Le Bounty Board est un outil qui permet de mettre en relation les diffuseurs de contenus sur Twitch, qui souhaitent avoir un retour financier de leur travail, avec les entreprises souhaitant mettre en avant un produit, qu’il soit lié aux jeux vidéo ou non.
Ainsi, il est représenté sous forme d’un tableau de gestion des deux côtés. Côté entreprise, celle-ci va pouvoir mettre en place des campagnes avec un budget, des objectifs à réaliser, une description du produit ainsi que des informations destinées aux diffuseurs de contenus qui accepteront la “mission”. L’entreprise choisira également quel type de diffuseur pourra visualiser et participer à la mission.

Les conditions
Pour pouvoir utiliser ce service, il faudra créer un compte Twitch developer au nom de l’entreprise. On aura alors directement accès à la console Twitch sur dev.twitch.tv pour paramétrer le compte et les campagnes. C’est également depuis cette console que vous pourrez enregistrer un jeu comme étant le vôtre en renseignant des preuves.
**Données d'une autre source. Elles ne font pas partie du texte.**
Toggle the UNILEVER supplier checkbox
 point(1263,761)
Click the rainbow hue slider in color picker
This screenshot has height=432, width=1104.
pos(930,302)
Ensuite, il faut faire attention à certains critères précis :
- Le budget minimal d’une campagne est de 5000$
- La durée d’une campagne est de minimum 5 jours
- Le lancement de la campagne doit se prévoir au minimum 4 jours à l’avance
- Vous ne pouvez pas personnaliser l’affichage de la mission au delà du message de 2000 caractères maximum destiné au streamer
- La mission s’effectue sur une base de minutes de remplissage des conditions (Ex: Faire quelques chose pendant 80 minutes). Par défaut le streamer doit effectuer la mission d’affilée
- Vous ne payez que pour une personne ayant regardé au moins 2 minutes de stream, ce qui coûtera par défaut 0,50$
Les manques de la plateforme
Une fois la campagne lancée, on se rend compte de certaines limitations :
- Il n’y a aucune notification de début de diffusion par un streamer
- Il n’y a pas d’accès direct à la liste des streamers ayant accepté la mission ni leur planning
- Il n’y a aucun détail de facturation qui concerne la devise ou les taxes. Ainsi “5000$” sera le seul chiffre que vous verrez jusqu’à la facture. Nous verrons plus tard que ceci pourra être particulièrement problématique
- Une fois un contenu diffusé, la console ne permet pas d’accéder aux rediffusions, à vous d’aller les trouver
Notre expérience
Les résultats en chiffres
Commençons par des chiffres, que nous pourrons ensuite comparer avec les résultats concrets :
- 337 streamers ont pu voir et accepter la mission
- Sur ces 337 diffuseurs potentiels, 43 streamers ont pu faire une vidéo sur SRX
- 26 240 spectateurs ont pu voir ne serait-ce que quelques secondes le jeu
- Sur ces 26 240 spectateurs, 15 067 ont regardé la diffusion au moins 2 minutes
- En tout, le cumul des minutes regardées est de 314 429
- 515 personnes ont cliqué sur le Call-To-Action qui était ici un lien vers la page Steam de SRX

Nos constats
Sur les 43 streams diffusés lors de la campagne, nous avons essayé d’en voir un maximum ce qui nous a permis de dresser deux tendances générales :
Tout d’abord, la “qualité” des streamers est très variable. En essayant d’être un maximum objectif, nous avons remarqué que certains streamers font des efforts pour s’intéresser au jeu, essayer d’y trouver des qualités mais aussi des défauts constructifs. Ils vont ainsi prendre le temps de vérifier les instructions fournies sur la mission et lors du jeu, regarder attentivement les différentes options possibles et tester des choses. Ces streamers sont les plus utiles en terme de feedback car ils agissent en tant que beta-testers. Ils auront également une tendance à jouer plus longtemps que le temps minimal de la mission afin d’explorer des parties qui pouvaient leur échapper.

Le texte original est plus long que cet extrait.